Opened a couple of windows today. It felt so nice to feel breezes flowing through the house. Some windows don't open, others have no screens. It may take some work to unstick the windows which do not open. I think they're painted shut.

Did some weeding in the front garden today. The hyacinths, gladiolas, and ferns are up. I need to mow tomorrow before rain hits on Sunday and makes the grass too tall.

Some of the coleus plants in the plant starter are finally coming up. I'm anxious for them to be large enough to plant in the pots and gardens.

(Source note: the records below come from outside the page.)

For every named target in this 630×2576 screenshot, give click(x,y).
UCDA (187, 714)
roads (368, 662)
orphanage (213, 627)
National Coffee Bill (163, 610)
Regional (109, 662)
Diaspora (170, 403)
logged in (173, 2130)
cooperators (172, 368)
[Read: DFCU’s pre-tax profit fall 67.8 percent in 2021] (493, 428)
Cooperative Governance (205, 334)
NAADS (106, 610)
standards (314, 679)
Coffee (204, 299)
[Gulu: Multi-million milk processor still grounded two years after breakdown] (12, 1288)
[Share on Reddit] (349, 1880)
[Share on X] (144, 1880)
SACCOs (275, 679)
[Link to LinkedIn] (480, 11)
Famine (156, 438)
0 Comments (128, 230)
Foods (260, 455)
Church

Somehow, I managed to burn part of my neck. I think that I grabbed something other than the moisturizer I usually put on it at night. I need to label beauty products more carefully. Unfortunately, it's not the first time I've done that.

Most of the living room carpet has been shampooed. Either tomorrow or Sunday, I plan to finish the living room and hit the dining room.

The carpet is so filthy. I vacuum at least twice weekly. I've raised the nap that was matted, and that revealed even more dirt. Hopefully, the carpet shampooer will make a big difference. 

More guys are hitting on me. I get stopped by them when I'm out, they follow me when I shop. Any excuse to talk, and to ask me out. All ages, from early twenties on up. One guy I've known since he was a kid, and is the same age as my youngest son (24), even sexted me. Kind of funny.

Anyway, I'm still married. Not looking for a date, relationship, or a playmate. But, my oh my, it's wonderful for my ego. Especially with me turning fifty three in a couple of weeks....

It tells me that even though I failed at this marriage, my love life isn't over. I'm still doing something right. Still me, not allowing the rough things of the past couple of years destroy me. I've come through the storm, and I'm standing tall.